Deliveroo’s Warne tells Parliament ‘we’ll drop the employment tribunal ban clause’

A parliamentary select committee hearing about the gig economy has heard evidence from gig employers Uber, Deliveroo, Hermes and Amazon, with Deliveroo managing director Dan Warne attending on behalf of the company.

The committee wanted to consider whether gig employees should be entitled to pensions auto-enrolment, holiday, the minimum wage and sick pay, among other issues.

MP’s raised the issue of a controversial clause in Deliveroo’s courier contracts, preventing couriers from challenging their status at an employment tribunal.  Conservative MP Heidi Allen read the clause to the select committee:

“You further warrant that neither you, nor anyone acting on your behalf, will present any claim in an employment tribunal or any civil court in which it is contended you are either an employee or a worker.”

Labour MP Frank Field said: “You actually forbid that before you give them work.”

Warne assured MPs that they would “revise the contract” following the hearing, and claimed that in practice, the company had not sought to prevent workers questioning their status, saying:

“In practice, if they wished to contest their status, they could do so and we wouldn’t challenge them on that.”

He added that Deliveroo was a “comparatively young business” and that it “evolved contracts with our greater understanding of employment law” over time.

Garry Pike, associate and employment law expert at national law firm Bond Dickinson LLP, welcomed the company’s decision to drop the clause, which he believes is unenforceable anyway:

“Gig-economy companies are coming under increasing scrutiny about how they treat their workforces.
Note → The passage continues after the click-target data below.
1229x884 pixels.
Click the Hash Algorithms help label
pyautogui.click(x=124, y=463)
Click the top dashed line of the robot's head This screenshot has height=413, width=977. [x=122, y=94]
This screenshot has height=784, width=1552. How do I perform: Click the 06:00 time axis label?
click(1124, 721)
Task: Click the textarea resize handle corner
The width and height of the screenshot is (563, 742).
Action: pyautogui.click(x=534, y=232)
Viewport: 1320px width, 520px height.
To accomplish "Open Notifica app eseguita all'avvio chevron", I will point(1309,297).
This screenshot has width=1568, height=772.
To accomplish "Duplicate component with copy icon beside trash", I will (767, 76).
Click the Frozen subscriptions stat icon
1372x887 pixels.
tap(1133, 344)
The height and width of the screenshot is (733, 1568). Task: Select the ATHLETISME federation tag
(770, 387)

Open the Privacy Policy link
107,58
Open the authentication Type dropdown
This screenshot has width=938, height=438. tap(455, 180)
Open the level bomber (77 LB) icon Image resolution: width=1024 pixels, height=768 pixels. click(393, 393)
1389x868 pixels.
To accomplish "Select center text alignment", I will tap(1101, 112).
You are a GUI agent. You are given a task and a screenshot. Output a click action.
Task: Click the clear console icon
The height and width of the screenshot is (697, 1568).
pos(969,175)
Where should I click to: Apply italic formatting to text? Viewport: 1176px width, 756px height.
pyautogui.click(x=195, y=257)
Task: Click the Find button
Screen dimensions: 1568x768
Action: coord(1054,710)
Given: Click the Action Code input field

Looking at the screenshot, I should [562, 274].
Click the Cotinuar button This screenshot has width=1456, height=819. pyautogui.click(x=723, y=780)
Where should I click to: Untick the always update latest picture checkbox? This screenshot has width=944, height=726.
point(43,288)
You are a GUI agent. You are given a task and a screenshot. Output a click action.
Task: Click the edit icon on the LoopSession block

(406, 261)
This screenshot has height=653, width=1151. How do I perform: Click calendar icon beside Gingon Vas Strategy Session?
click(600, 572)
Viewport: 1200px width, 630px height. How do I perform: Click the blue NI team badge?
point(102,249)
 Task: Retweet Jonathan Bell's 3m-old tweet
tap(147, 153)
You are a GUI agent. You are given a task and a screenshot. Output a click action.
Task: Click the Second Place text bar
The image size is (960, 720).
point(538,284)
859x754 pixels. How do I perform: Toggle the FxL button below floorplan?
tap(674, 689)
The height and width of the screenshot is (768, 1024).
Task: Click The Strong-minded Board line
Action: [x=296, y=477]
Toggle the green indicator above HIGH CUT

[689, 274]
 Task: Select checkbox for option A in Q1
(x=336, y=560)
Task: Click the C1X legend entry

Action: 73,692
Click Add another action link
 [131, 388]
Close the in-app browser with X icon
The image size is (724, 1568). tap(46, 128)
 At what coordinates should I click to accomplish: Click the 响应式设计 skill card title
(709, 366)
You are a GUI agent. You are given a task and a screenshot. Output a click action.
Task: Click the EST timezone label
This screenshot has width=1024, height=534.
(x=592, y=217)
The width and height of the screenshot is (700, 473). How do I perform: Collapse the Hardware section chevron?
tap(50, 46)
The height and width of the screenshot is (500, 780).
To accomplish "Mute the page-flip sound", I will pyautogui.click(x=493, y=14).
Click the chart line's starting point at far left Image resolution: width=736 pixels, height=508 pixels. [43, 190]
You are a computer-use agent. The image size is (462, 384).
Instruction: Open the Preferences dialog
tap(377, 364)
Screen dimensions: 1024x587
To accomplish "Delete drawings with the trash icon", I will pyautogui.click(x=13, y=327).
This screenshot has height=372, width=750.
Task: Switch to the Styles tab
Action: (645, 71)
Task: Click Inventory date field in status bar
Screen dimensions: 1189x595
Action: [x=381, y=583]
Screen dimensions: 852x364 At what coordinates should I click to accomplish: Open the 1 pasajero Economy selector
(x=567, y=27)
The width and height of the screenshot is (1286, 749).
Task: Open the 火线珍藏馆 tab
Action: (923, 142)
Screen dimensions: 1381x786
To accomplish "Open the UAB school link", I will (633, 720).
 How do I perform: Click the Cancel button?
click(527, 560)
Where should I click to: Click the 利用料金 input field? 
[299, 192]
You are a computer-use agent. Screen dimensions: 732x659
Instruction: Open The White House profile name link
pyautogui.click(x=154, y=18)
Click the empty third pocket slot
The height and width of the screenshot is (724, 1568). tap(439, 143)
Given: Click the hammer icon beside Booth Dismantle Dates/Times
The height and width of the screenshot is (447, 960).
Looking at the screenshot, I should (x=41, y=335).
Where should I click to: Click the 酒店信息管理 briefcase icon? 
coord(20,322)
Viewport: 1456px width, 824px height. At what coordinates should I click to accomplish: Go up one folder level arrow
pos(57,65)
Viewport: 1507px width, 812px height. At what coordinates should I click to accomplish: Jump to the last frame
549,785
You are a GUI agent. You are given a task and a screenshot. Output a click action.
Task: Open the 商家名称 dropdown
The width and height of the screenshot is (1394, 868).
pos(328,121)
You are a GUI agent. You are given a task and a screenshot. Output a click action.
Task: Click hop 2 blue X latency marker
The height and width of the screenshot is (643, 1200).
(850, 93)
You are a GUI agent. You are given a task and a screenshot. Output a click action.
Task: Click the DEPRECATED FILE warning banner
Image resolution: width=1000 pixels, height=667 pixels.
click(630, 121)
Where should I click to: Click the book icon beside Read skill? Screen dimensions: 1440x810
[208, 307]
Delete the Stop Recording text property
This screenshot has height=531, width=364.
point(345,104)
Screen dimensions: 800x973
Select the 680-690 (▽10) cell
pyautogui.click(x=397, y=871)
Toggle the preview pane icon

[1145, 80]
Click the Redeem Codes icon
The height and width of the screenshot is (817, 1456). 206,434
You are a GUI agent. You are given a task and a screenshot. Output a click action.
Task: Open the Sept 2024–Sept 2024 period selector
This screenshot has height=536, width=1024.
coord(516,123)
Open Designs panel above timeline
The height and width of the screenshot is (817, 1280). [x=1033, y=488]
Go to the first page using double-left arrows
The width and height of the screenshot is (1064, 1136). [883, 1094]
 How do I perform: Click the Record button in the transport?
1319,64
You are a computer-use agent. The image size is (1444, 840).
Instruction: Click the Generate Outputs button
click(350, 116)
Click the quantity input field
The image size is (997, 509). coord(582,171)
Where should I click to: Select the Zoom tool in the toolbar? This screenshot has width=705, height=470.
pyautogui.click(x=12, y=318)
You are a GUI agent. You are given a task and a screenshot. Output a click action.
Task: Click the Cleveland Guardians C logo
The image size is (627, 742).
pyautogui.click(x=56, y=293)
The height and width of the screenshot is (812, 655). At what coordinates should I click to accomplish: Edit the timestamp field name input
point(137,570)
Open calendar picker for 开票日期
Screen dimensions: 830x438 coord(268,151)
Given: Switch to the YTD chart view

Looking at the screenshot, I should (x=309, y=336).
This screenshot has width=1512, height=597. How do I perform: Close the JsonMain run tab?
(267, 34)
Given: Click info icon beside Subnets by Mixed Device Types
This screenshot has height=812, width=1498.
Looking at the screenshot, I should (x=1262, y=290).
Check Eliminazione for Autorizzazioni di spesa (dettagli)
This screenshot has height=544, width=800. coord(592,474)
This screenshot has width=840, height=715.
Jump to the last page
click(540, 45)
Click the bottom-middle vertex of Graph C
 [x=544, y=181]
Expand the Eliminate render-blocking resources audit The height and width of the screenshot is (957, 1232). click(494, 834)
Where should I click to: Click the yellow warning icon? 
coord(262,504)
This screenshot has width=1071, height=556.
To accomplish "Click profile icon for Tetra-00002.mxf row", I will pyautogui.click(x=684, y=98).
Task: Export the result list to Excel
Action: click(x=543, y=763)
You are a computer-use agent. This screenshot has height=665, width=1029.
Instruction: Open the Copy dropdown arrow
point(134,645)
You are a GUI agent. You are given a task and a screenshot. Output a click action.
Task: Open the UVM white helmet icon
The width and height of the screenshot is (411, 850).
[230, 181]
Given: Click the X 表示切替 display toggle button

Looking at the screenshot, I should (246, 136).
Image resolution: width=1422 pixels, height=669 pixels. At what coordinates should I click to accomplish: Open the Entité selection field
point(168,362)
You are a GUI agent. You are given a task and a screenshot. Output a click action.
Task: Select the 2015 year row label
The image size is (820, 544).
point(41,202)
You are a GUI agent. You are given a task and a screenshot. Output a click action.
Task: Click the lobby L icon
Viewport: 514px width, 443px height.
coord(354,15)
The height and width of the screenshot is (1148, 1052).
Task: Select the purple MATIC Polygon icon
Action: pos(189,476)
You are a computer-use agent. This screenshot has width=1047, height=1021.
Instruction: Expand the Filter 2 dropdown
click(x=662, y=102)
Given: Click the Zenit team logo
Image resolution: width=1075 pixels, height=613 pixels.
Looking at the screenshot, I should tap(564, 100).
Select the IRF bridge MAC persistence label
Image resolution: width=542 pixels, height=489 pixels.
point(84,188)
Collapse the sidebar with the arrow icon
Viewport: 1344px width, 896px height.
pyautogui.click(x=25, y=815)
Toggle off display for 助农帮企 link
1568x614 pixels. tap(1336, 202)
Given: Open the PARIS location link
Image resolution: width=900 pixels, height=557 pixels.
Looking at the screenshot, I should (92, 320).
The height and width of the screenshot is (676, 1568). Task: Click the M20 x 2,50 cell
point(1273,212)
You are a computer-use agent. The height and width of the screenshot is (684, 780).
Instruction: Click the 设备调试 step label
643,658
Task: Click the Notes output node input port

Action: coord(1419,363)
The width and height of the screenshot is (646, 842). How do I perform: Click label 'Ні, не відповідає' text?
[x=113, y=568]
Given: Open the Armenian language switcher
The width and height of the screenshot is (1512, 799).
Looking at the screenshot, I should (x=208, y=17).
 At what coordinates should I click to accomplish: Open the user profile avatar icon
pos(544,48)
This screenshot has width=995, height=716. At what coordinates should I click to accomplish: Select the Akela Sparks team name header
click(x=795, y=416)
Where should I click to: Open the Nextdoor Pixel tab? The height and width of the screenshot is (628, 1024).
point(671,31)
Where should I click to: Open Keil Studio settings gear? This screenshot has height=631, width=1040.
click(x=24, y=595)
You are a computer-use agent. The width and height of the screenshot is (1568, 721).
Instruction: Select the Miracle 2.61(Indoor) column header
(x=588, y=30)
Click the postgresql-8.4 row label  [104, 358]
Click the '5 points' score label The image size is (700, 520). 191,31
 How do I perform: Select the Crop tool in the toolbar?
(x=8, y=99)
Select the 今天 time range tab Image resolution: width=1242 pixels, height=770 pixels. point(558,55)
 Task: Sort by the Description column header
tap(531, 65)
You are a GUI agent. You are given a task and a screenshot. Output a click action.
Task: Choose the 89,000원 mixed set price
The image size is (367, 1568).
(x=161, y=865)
This announcement follows the recent Judgments against Uber, Citysprint and Pimlico Plumbers, whose operatives were held to have Worker status and were therefore entitled to receive holiday pay, sick pay and a number of other employment protections.

 

“While the clause in Deliveroo’s contracts would certainly have been unenforceable, it would likely have put its couriers – many of whom will have no legal knowledge and some may not speak English as a first language – off from bringing a claim to challenge their employment status.

 

“Worker status was specifically designed to give basic employment protections to people who are in a sub-ordinate and dependant position with their employers and we can expect more developments in this area in the near future.”